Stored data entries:
=-=-=-=-=

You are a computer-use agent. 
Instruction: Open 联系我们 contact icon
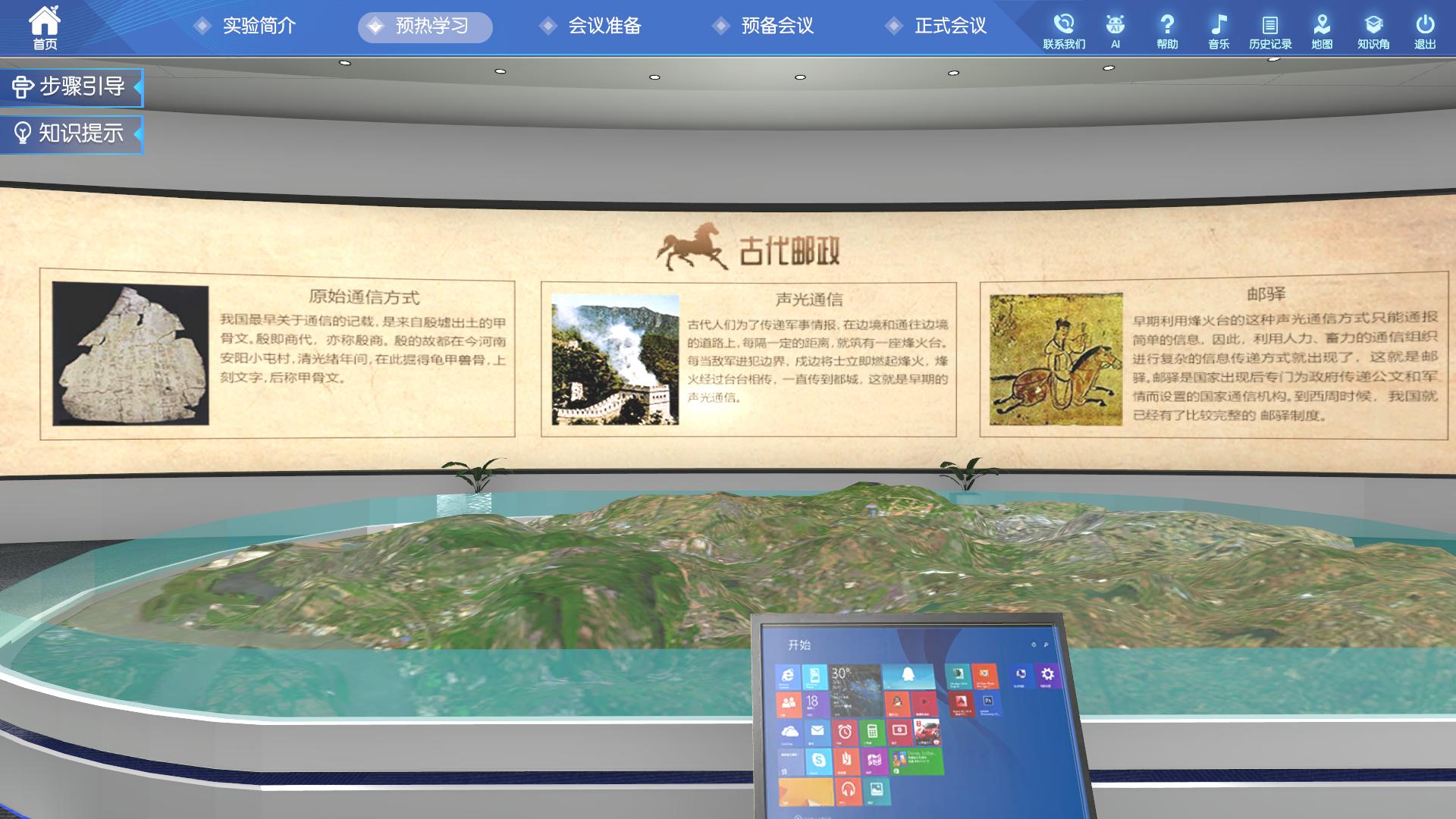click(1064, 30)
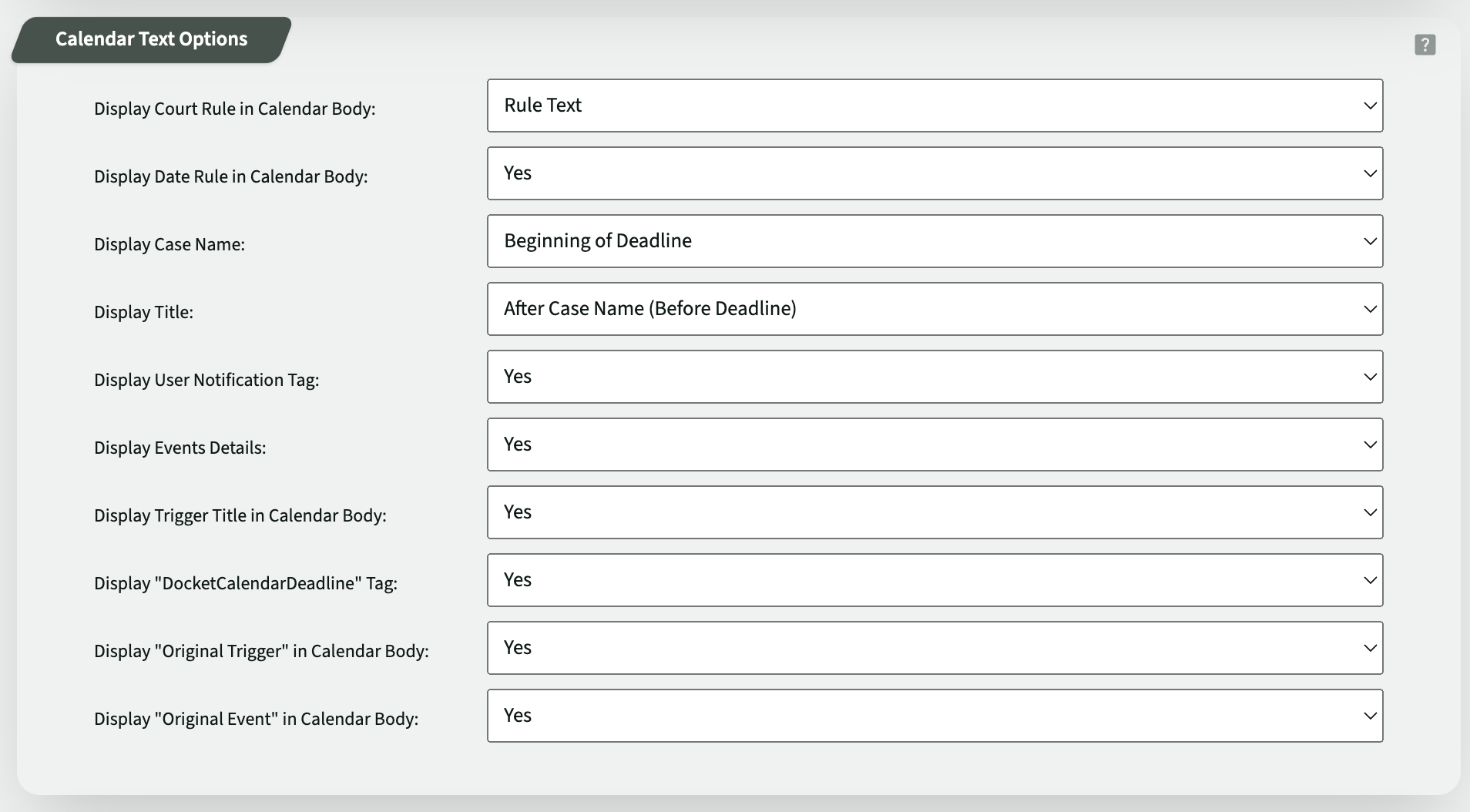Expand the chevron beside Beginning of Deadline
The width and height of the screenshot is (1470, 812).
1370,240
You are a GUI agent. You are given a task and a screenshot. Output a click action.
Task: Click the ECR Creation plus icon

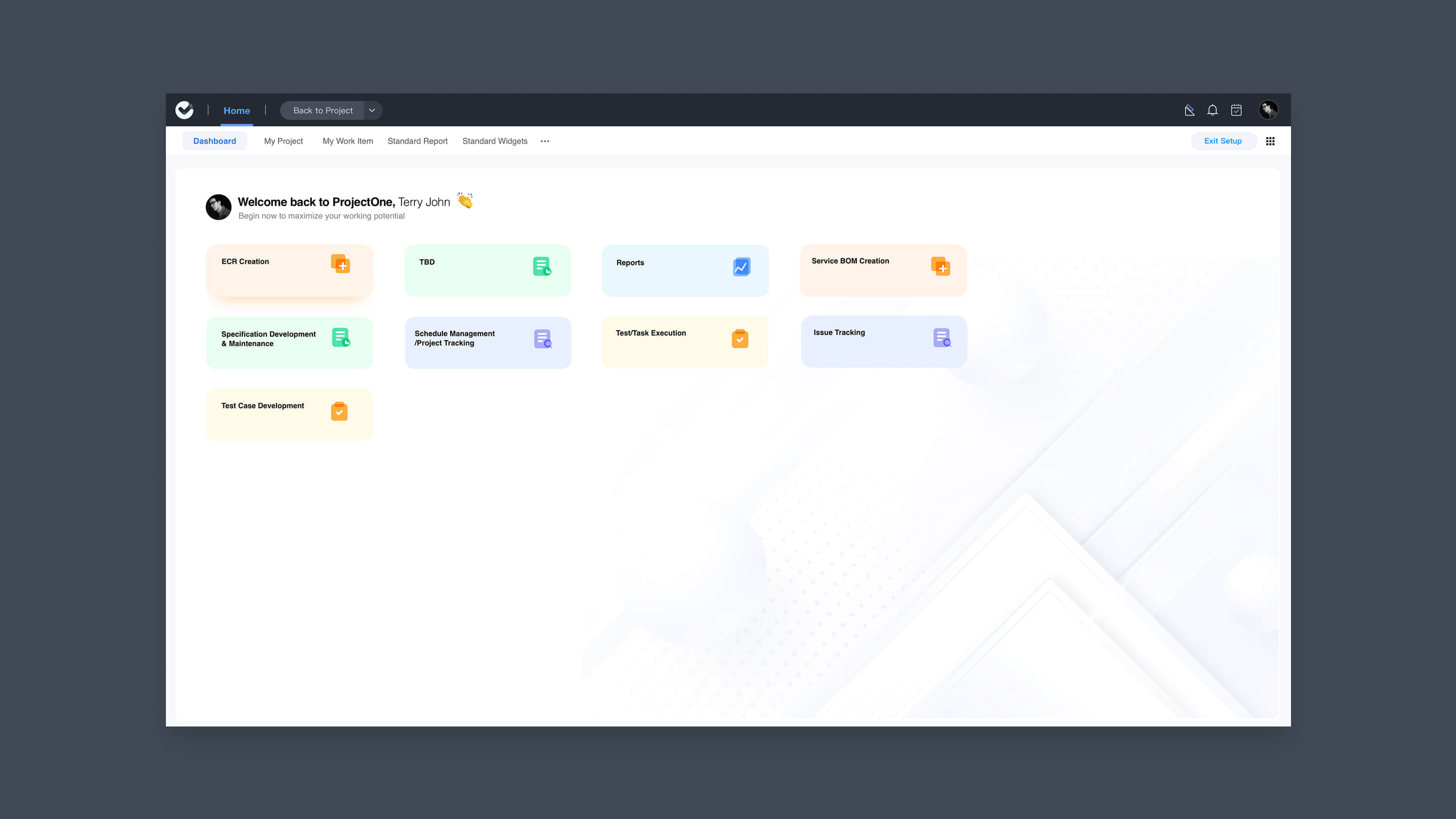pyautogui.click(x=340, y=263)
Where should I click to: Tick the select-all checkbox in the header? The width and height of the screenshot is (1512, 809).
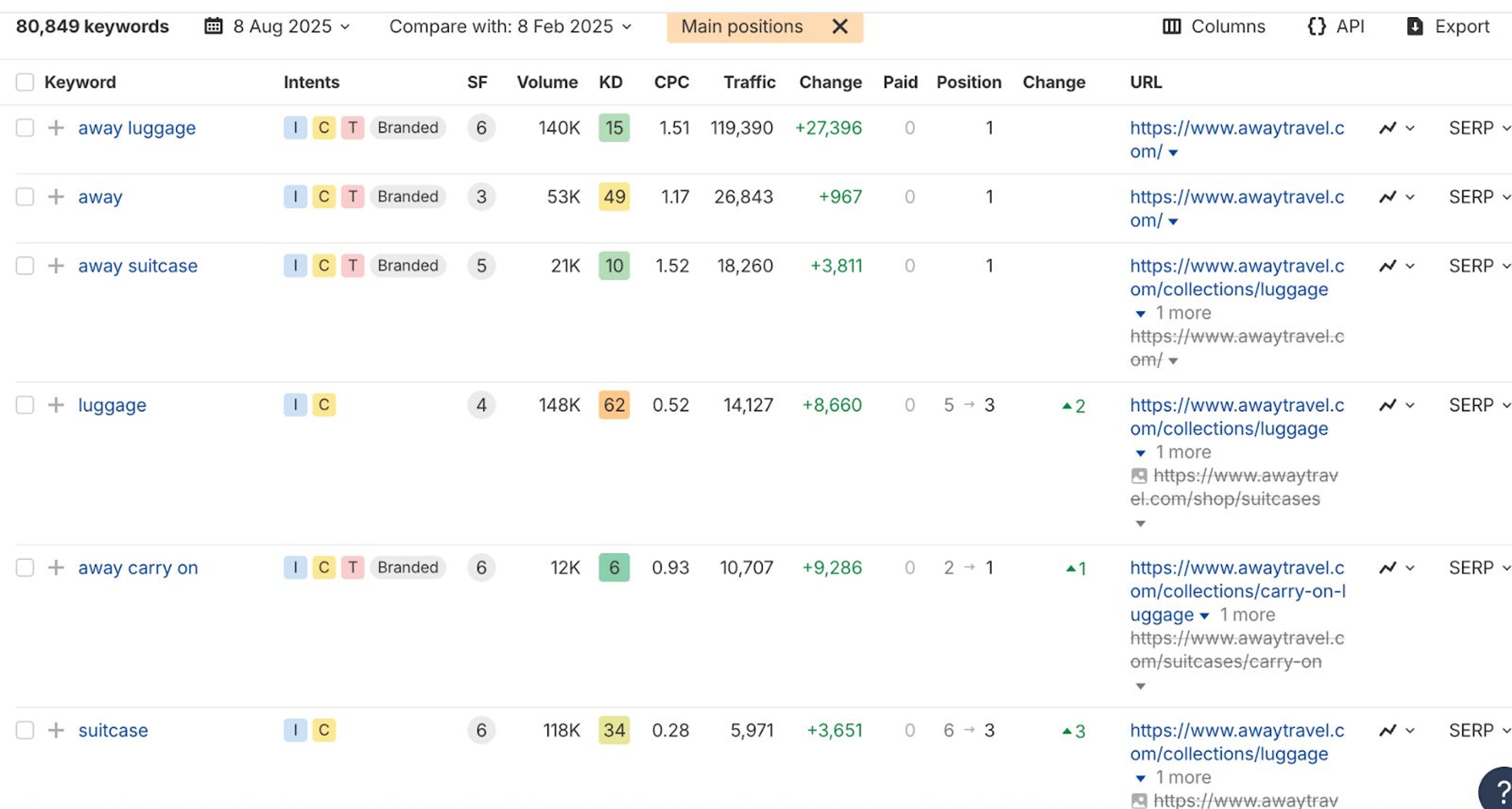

=-=-=-=-=

● **Activity**
Output an exact copy of the lines from the one with "You are a GUI" through the closing line of the records, inclusive, without any images.

● **Task solution**
You are a GUI agent. You are given a task and a screenshot. Output a click action.
Task: Click the ECR Creation plus icon

pyautogui.click(x=340, y=263)
Where should I click to: Tick the select-all checkbox in the header? The width and height of the screenshot is (1512, 809).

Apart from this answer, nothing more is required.